Discrete subgroups with finite Bowen-Margulis-Sullivan measure in higher rank

TL;DR

This paper characterizes when a discrete subgroup of a higher rank semisimple algebraic group admits a finite Bowen-Margulis-Sullivan measure, revealing a structure akin to higher rank lattices and rank one factors, with implications for spectral theory.

Contribution

It proves that such subgroups are virtually products of higher rank lattices and rank one factors, extending measure classification in higher rank groups.

Findings

Finite Bowen-Margulis-Sullivan measure implies the subgroup's product structure.

Subgroups are virtually products of higher rank lattices and rank one factors.
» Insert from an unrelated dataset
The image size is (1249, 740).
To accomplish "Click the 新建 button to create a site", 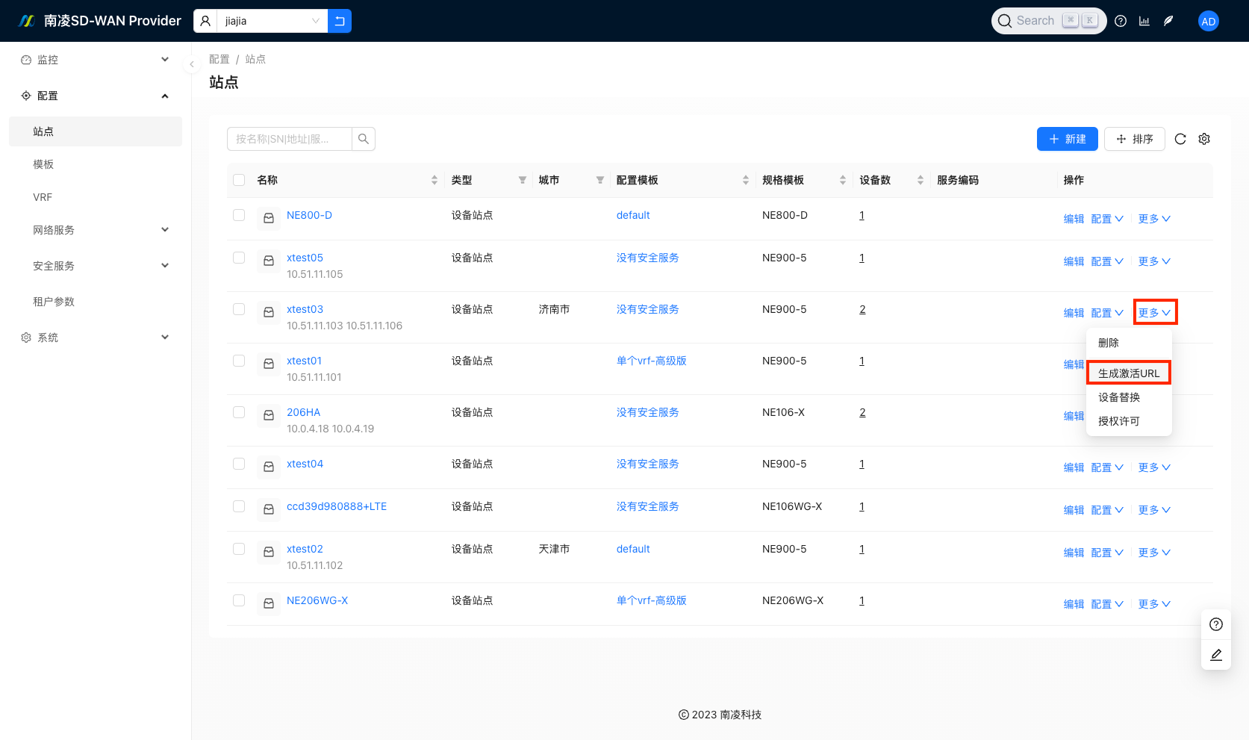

Application to spectral theory showing no atom at the bottom of the $L^2$ spectrum.

Abstract

Let $G$ be a connected semisimple real algebraic group and $\Gamma<G$ be its Zariski dense discrete subgroup. We prove that if $\Gamma\backslash G$ admits any finite Bowen-Margulis-Sullivan measure, then $\Gamma$ is virtually a product of higher rank lattices and discrete subgroups of rank one factors of $G$. This may be viewed as a measure-theoretic analogue of classification of convex cocompact actions by Kleiner-Leeb and Quint, which was conjectured by Corlette in 1994. The key ingredients in our proof are the product structure of leafwise measures and the high entropy method of Einsiedler-Katok-Lindenstrauss. In a companion paper jointly with Edwards and Oh, we use this result to show that the bottom of the $L^2$ spectrum has no atom in any infinite volume quotient of a higher rank simple algebraic group.